Two Virginia Tech researchers found that when it comes to fighting malaria, teamwork pays off.
Paul Carlier, a professor of chemistry in the College of Science, and Maria Belen Cassera, an assistant professor of biochemistry in the College of Agriculture and Life Sciences, have discovered a compound that packs a mean punch to the malaria parasite Plasmodium falciparum.
Better yet, the compound can be delivered to the parasite in a way that leads to minimal side effects for the human host.

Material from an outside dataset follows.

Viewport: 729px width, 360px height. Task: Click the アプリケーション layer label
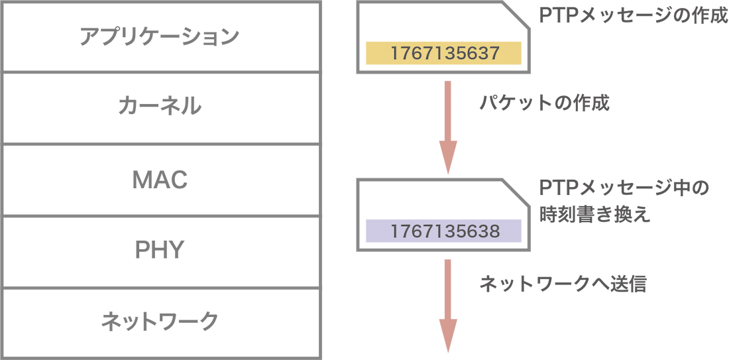tap(159, 37)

"Belen [Cassera] has been researching the unique biochemistry of the malaria parasite since she was a Ph.D. student," said Carlier. "She knew where to look to find something important, and this project is a medicinal chemist's dream. We are very optimistic that this new strategy to treat malaria could eventually contribute to global health."
The findings were published in April in Bioorganic & Medicinal Chemistry Letters.
New malaria drugs are desperately needed, because malaria parasites are gaining resistance to medications such as chloroquine and artemether. Malaria was responsible for an estimated 584,000 deaths in 2013.
"This is excellent chemistry being applied to a crucial biomedical problem," said Paul Roepe, a professor of chemistry and a professor of biochemistry and cellular and molecular biology at Georgetown University, who was not involved in the research. "The need for new antimalarial drugs is dire, and the work by Carlier and Cassera provides both attractive lead compounds for drug development as well as important probes for dissecting a key antimalarial drug target, the non-mevalonate pathway for isoprenoid biosynthesis. This pathway does not exist in humans, making it an extremely attractive, specific target for antimalarial drug design."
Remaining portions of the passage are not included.